Click-target data
+++

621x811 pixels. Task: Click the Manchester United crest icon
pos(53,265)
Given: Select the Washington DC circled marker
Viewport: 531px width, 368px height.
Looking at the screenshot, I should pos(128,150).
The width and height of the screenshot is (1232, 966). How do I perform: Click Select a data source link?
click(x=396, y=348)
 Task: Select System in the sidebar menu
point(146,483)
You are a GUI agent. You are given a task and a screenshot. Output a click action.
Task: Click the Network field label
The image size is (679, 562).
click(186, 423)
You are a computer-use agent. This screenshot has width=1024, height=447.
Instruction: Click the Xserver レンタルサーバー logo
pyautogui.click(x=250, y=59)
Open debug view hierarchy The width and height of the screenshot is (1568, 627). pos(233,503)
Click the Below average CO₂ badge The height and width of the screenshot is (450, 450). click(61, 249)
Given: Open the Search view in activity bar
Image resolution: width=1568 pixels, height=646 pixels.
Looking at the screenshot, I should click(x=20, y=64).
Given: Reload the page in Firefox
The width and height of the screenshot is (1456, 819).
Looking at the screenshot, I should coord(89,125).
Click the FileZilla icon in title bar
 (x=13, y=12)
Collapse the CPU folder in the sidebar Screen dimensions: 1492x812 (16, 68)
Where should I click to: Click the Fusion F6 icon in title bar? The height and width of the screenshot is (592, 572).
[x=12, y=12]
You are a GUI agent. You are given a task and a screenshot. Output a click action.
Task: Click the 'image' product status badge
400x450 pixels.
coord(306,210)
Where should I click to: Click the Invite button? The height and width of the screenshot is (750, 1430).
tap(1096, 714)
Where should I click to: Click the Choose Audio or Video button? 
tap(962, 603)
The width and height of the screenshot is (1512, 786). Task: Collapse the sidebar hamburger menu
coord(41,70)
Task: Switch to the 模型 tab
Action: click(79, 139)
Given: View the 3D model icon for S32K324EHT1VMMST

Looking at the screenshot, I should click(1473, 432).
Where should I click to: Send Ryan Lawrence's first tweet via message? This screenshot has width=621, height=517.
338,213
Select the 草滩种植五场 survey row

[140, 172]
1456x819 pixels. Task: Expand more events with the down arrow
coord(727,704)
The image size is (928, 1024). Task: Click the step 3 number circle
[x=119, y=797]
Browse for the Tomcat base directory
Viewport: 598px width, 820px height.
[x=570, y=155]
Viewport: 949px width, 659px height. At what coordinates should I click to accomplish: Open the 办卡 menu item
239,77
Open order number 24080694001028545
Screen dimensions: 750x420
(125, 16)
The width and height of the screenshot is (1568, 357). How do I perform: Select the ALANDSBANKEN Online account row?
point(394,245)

+++

PROBLEM TO WORK ON: Render the records as a numbered list, starting with the line that contains "Where should I click to: Send" and going on through the end of the records, and leave out any blank lines.

THE SOLUTION:
1. Where should I click to: Send Ryan Lawrence's first tweet via message? This screenshot has width=621, height=517.
2. 338,213
3. Select the 草滩种植五场 survey row
4. [140, 172]
5. 1456x819 pixels. Task: Expand more events with the down arrow
6. coord(727,704)
7. The image size is (928, 1024). Task: Click the step 3 number circle
8. [x=119, y=797]
9. Browse for the Tomcat base directory
10. Viewport: 598px width, 820px height.
11. [x=570, y=155]
12. Viewport: 949px width, 659px height. At what coordinates should I click to accomplish: Open the 办卡 menu item
13. 239,77
14. Open order number 24080694001028545
15. Screen dimensions: 750x420
16. (125, 16)
17. The width and height of the screenshot is (1568, 357). How do I perform: Select the ALANDSBANKEN Online account row?
18. point(394,245)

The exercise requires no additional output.